§ Task to carry out: Locate each line in the records that contains the string "height", and copy every such line in full.

§ Data to process:
╭──

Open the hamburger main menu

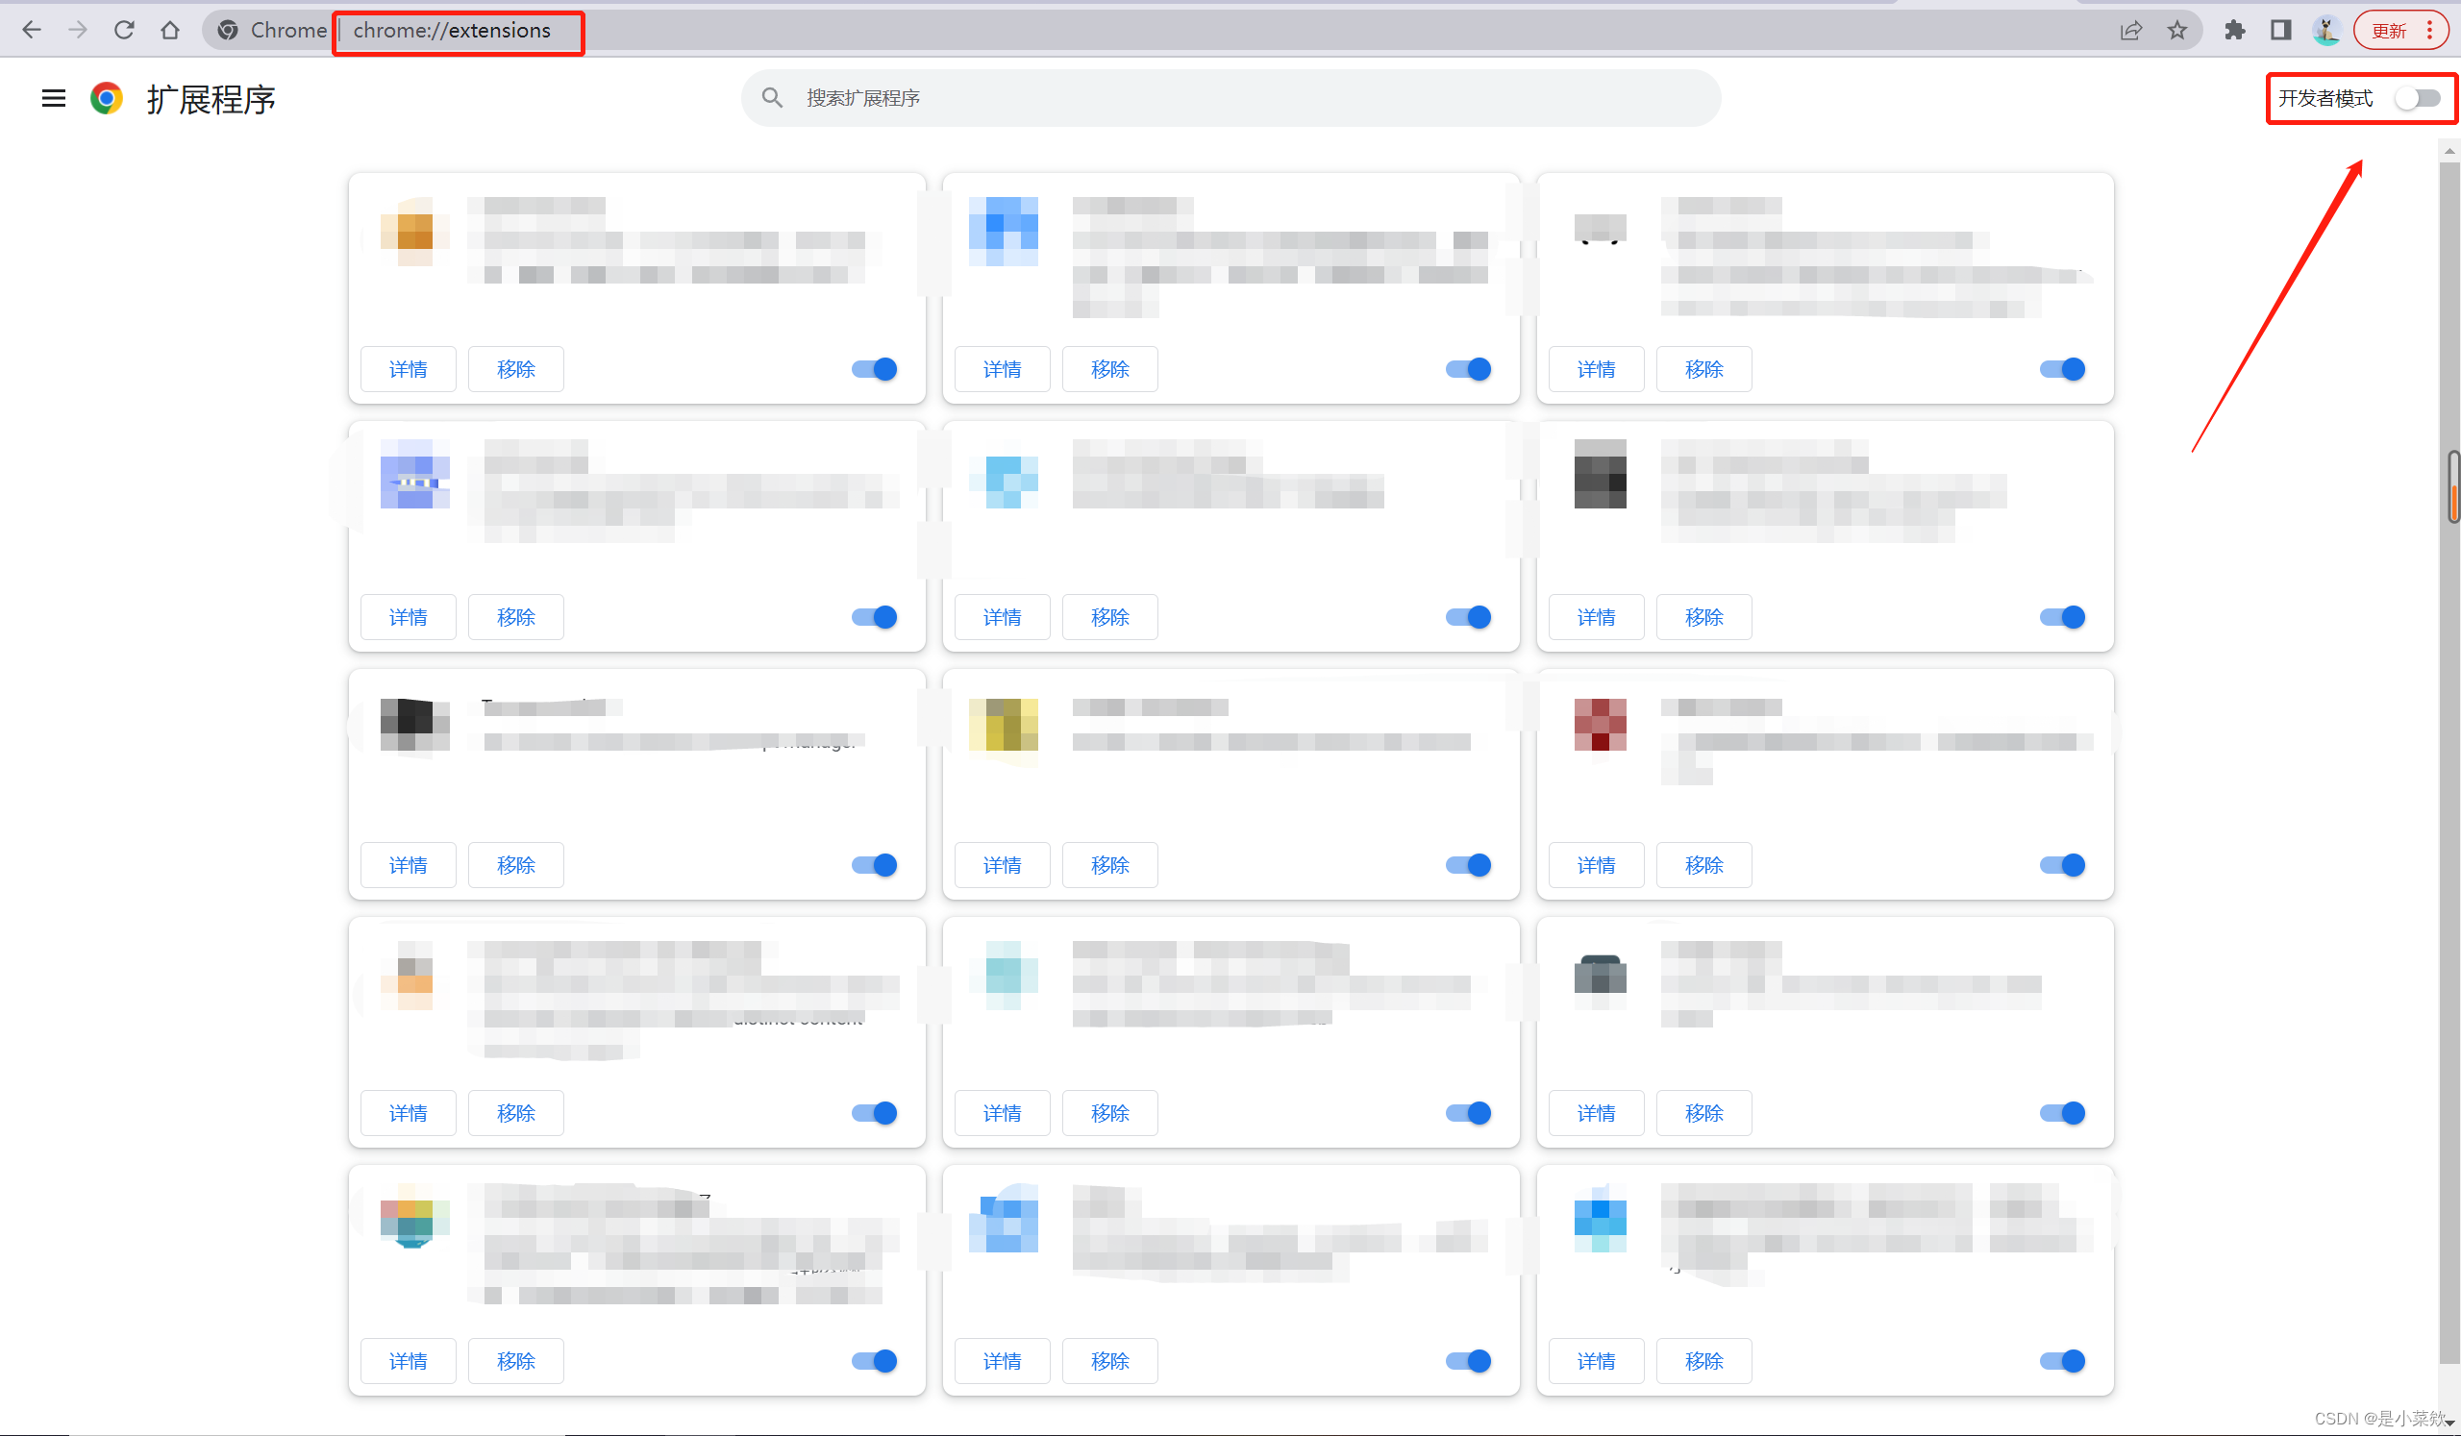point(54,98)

╰──
╭──

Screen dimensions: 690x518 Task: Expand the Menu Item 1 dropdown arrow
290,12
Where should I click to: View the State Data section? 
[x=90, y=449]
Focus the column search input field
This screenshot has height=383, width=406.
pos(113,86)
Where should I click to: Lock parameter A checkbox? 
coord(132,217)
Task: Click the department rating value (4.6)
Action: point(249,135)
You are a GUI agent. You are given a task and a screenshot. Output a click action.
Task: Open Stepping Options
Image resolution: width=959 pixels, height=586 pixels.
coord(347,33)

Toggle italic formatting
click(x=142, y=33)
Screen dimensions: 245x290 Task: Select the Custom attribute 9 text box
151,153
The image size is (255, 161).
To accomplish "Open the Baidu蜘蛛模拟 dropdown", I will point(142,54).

╰──

§ Exercise response:
This screenshot has height=383, width=406.
Image resolution: width=959 pixels, height=586 pixels.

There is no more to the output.